▶ **YOUR TASK**: Write a continuation of the account of Japanese journalists at the fall of Nanking, picking up after its final sentence.

:: SOURCE EXCERPT

Due to the Imperial Army's media censorship, though there were over 100 Japanese journalists in Nanking when the city was captured, those journalists did not dare to write anything "unfavorable" about their countrymen.41
Knowing that any atrocity story wouldn't make news in Japan, the journalists instead described how "valorous" the Imperial troops were in combat inside and outside the walled city.
Accordingly the newspaper articles during and after the siege of Nanking were full of tales of the Japanese soldier's heroic exploits (see also Psychological Warfare II: Japanese Propaganda).42
After the war, however, some of the journalists confided what they had witnessed. A special correspondent for Tokyo Asahi, Imai Masatake, for instance, reported only about the "majestic and soul-stirring" ceremony of the triumphal entry of General Matsui Iwane, the commander-in-chief of the Central China Area Army, and his troops into the city on December 17, 1937. But two days before the victory parade, he revealed in 1956, he witnessed a mass execution of 400 to 500 Chinese men near Tokyo Asahi's Nanking office.
That evening Imai and his colleague also saw a "long, long" procession of hundreds or even thousands of Chinese people being led to the banks of the Yangtze near Xiaguan (Hsiakwan) riverfront. Convinced that all of them were going to be killed, they tried to follow the procession but were stopped by a sentry. Imai recalled a conversation he had with his partner while hearing the sound of bullets ricocheting nearby. A part of the article he wrote for a magazine years later read:
"While we saw what they were doing near the bureau, there was a car passing through," said Nakamura.
Although the reporter apparently mistook the Red Swastika Society for an organization somehow related to the Red Cross, they guessed right about the news circulating around the world.
Another Tokyo Asahi reporter, Adachi Kazuo, also saw a mass murder near the paper's branch office with his colleague, Moriyama Yoshio. "The 'plain-clothes soldiers' were shot to death one after another, right in front of their wives and children, who were weeping and screaming," wrote Adachi in 1975 in a memorial on Moriyama's death.
"Our hearts were trembling with anger and grief while people in Japan were probably rejoicing over the collapse of Nanking." Adachi also quoted Moriyama as saying at the scene, "With this, Japan has lost the right to win the war."44
A correspondent for Tokyo Nichi Nichi, Suzuki Jiro, encountered a few execution scenes and later wrote:
When I went back to the Zhongshan Gate, I saw, for the first time, an unearthly, brutal massacre. On top of the wall, about 25 meters [85 feet] high, the prisoners of war were rounded up in a line. They were being stabbed by bayonets and shoved away off the wall. A number of Japanese soldiers polished their bayonets, shouted to themselves once [to raise their morale], and thrust their bayonets in the chest or back of the POWs.

::::
:: DATA LINES

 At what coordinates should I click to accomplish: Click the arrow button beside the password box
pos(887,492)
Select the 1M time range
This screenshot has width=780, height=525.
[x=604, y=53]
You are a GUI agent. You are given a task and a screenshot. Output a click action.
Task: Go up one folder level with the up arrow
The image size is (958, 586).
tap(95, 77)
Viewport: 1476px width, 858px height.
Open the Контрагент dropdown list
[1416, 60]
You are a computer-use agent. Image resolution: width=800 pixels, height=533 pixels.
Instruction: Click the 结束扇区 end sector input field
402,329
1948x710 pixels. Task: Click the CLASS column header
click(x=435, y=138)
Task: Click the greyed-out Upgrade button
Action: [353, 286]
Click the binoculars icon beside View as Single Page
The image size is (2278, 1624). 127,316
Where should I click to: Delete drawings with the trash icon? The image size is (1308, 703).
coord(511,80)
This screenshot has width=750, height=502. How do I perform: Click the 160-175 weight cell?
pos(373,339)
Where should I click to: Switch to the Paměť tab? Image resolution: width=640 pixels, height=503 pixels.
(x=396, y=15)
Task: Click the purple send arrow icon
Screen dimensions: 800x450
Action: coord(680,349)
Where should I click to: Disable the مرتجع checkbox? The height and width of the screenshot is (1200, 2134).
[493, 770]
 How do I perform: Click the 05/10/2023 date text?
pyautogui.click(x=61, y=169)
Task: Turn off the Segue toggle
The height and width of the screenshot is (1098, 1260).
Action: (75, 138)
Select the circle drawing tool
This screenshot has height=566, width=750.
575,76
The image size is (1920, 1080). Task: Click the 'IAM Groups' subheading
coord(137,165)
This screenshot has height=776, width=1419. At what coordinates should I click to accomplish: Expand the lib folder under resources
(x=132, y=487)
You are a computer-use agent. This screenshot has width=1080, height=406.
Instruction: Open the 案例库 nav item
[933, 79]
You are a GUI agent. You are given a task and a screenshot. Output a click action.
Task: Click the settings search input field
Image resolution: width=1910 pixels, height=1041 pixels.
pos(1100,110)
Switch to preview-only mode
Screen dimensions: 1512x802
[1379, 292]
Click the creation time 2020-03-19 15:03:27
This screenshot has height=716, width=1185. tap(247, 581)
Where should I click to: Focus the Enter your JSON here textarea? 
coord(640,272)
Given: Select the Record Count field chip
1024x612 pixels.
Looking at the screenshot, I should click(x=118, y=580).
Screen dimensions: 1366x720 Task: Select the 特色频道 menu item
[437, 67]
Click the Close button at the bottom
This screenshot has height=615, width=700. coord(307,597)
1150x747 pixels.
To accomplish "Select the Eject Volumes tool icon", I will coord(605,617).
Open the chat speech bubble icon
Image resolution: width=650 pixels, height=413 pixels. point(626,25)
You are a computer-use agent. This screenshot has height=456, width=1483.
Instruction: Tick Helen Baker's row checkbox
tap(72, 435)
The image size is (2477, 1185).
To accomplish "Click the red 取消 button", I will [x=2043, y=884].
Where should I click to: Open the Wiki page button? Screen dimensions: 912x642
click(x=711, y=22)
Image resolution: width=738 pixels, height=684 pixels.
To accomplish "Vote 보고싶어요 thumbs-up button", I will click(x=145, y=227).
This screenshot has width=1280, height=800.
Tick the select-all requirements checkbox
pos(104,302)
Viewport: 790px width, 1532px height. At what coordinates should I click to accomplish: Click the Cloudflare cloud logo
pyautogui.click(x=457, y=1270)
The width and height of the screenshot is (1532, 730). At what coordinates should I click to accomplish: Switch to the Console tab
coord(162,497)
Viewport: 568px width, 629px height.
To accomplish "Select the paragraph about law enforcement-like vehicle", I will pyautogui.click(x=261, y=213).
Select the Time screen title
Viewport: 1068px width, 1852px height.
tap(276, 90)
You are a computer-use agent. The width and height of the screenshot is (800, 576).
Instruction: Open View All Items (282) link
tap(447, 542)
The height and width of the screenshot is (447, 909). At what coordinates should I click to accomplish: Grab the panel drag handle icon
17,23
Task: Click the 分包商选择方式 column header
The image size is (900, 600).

::::

▶ **FINAL RESULT**:
Matsumoto Shigeharu, the Shanghai bureau chief of Domei News Agency, interviewed his ex-colleagues, Arai Masayoshi, Maeda Yuji and Fukazawa Kanzo, who spent a few days as correspondents in Nanking after the capture of the city. According to his book, all of the interviewees told Matsumoto that they saw a number of charred bodies around Xiaguan area, probably between 2,000 and 3,000 dead bodies, on the 16th and 17th.
Maeda personally saw new recruits executing Chinese POWs with bayonets. After having seen 12 or 13 of them being "stabbed to death," he retched and left the place. Maeda also heard that the Japanese troops were carrying out extensive mopping-up operations on the 14th and 15th. But he also remembered that the streets were becoming normal around the 20th.
Matsumoto noted that his interviewees all pointed out the difficulty at the time of distinguishing "massacre" and "extension of combat." His interviewees dismissed the so-called "Great Massacre" of hundreds of thousands of people. Instead, the three journalists gave him an estimate of the civilian death toll at ten or twenty thousand.46
A Domei newsreel cameraman, Asai Tatsuzo, stated a similar notion when interviewed for a magazine article, "I thought executing plain-clothes soldiers and stragglers was what the war was all about."47
Sato Shinju, a photographer for Tokyo Nichi Nichi newspaper, saw a mass execution of about 200 Chinese soldiers but also dismisses the "massacre of 200,000 or 300,000 civilians." "I believe only what I saw," says Sato in an interview for this documentary. "Surely I witnessed a mass murder once, but I also saw some makeshift food stands and street vendors in the Safety Zone. There might have been some atrocities, but I can't believe such a high death toll."48
Probably the most contemporary account of Imperial troops' atrocities given by a Japanese national at the time was a fictional novel titled Ikiteiru Heitai or Living Soldiers, written in February 1938.
The author, Ishikawa Tatsuzo, later said that he was frustrated by the "conventionally identical news articles" from the China theater and had been wanting to see the war with his own eyes when afforded an opportunity to become a special correspondent for a magazine, Chuo Koron, in December 1937. Ishikawa left Tokyo on the Christmas day and arrived in Nanking on January 5, 1938, three weeks after the city was taken over by the Japanese troops.
During his eight days of field research in Nanking, Ishikawa got acquainted with the soldiers from the 33rd Infantry Regiment of the 16th Division. Soon Ishikawa came up with a story featuring a fictional platoon whose march toward Nanking was clearly based on the unit.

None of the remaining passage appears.